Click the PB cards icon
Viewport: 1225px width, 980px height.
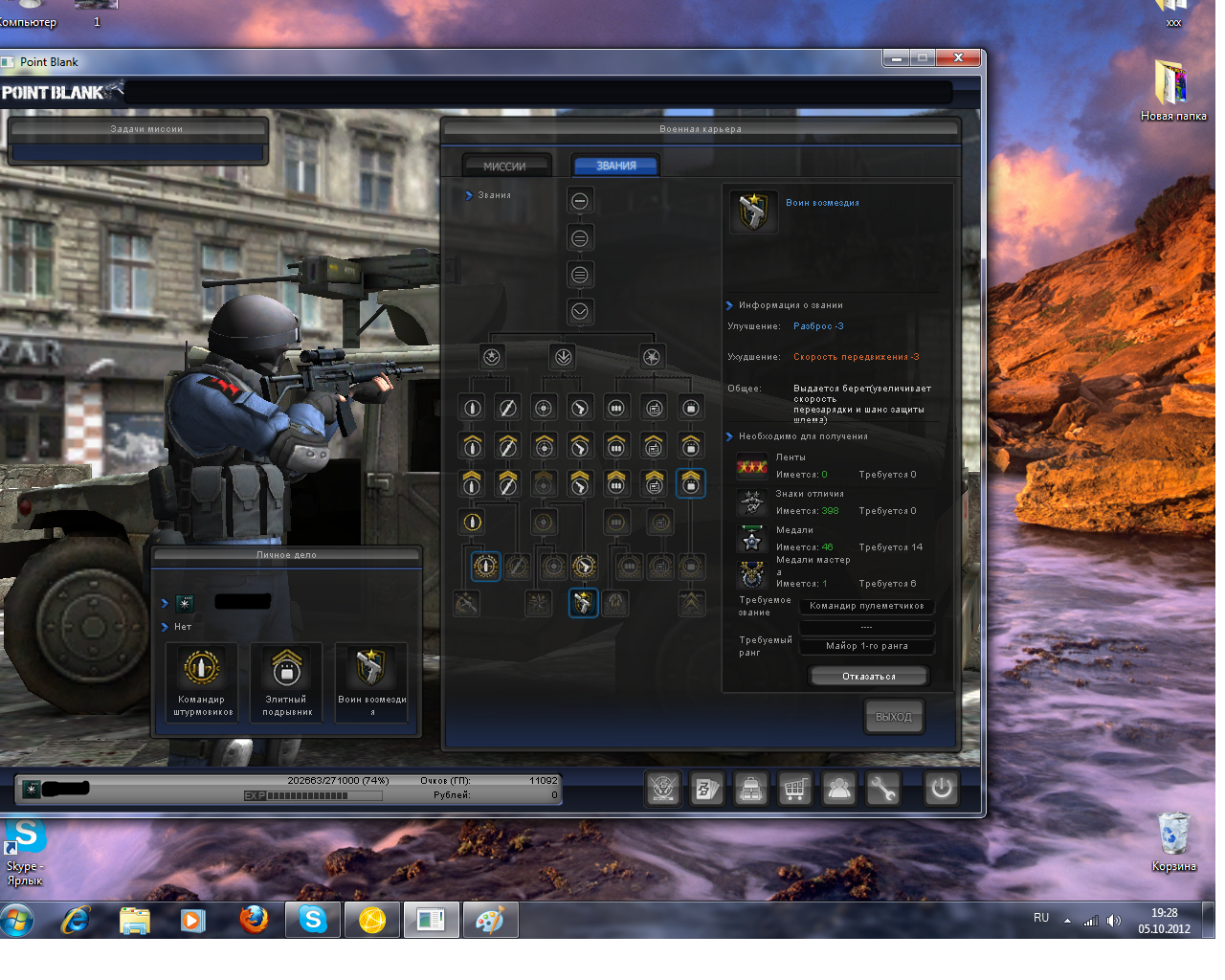click(707, 790)
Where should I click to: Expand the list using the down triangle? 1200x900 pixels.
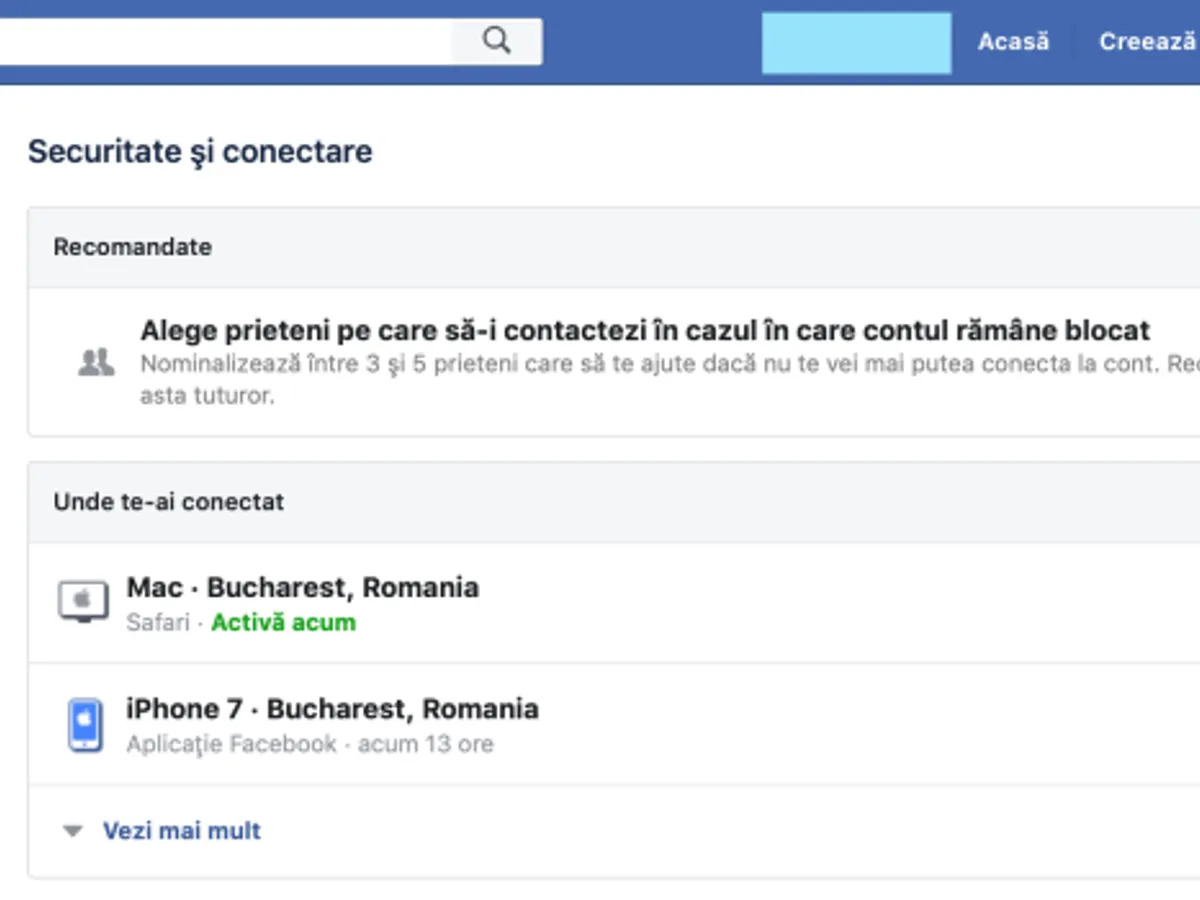tap(72, 831)
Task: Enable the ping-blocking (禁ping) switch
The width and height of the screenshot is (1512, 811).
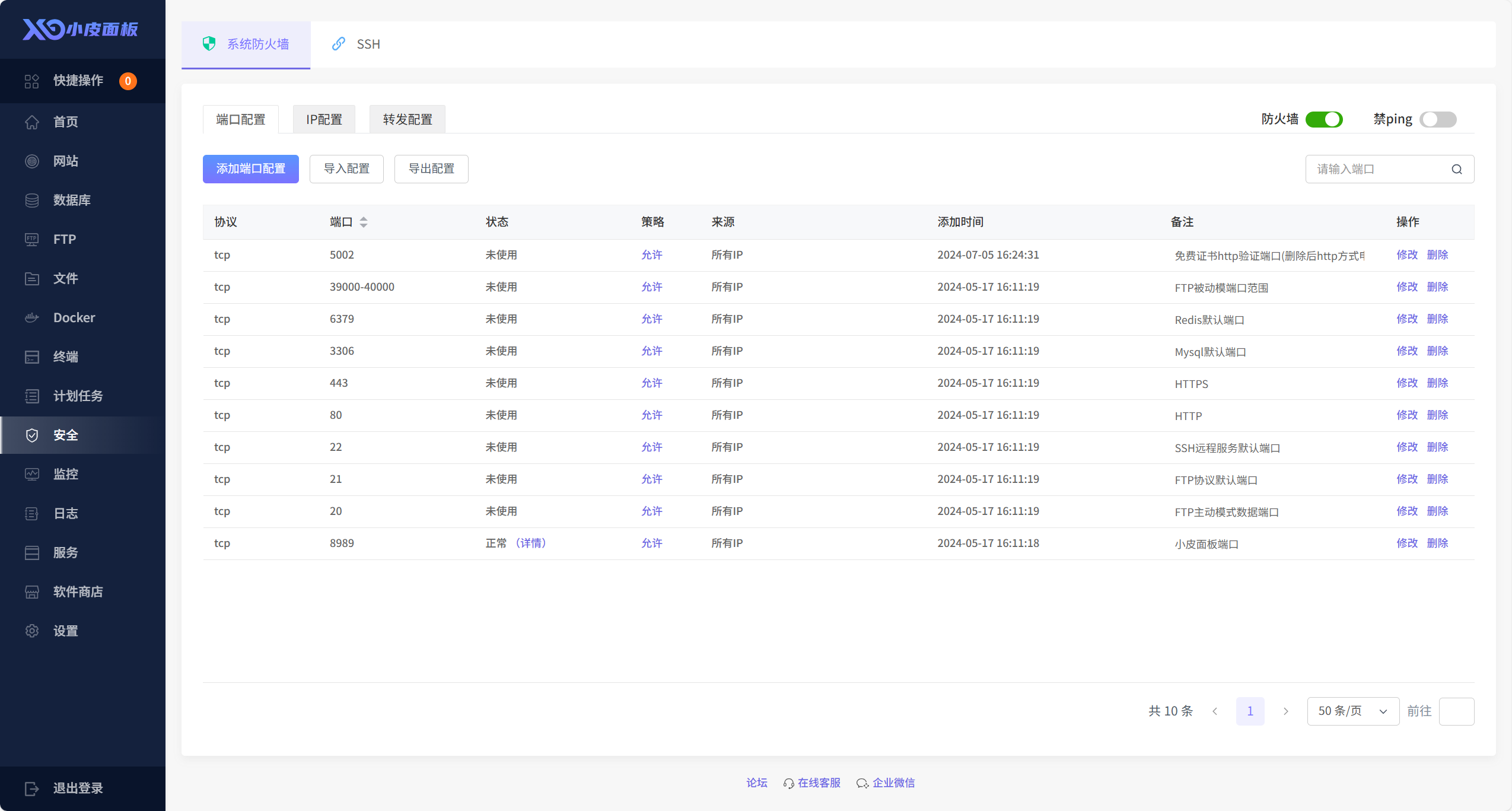Action: (1438, 119)
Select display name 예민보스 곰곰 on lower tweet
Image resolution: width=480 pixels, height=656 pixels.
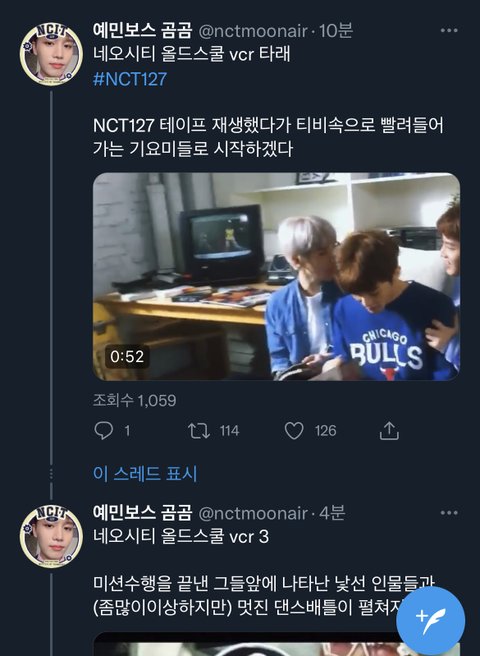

+++

*WRITTEN INSTRUCTION*: Copy out every line of the entries above word for word, leaving out the pictures.

*RESPONSE TO THIS TASK*:
Click the PB cards icon
Viewport: 1225px width, 980px height.
click(707, 790)
Where should I click to: Expand the list using the down triangle? 1200x900 pixels.
tap(72, 831)
Task: Enable the ping-blocking (禁ping) switch
The width and height of the screenshot is (1512, 811).
Action: (1438, 119)
Select display name 예민보스 곰곰 on lower tweet
Image resolution: width=480 pixels, height=656 pixels.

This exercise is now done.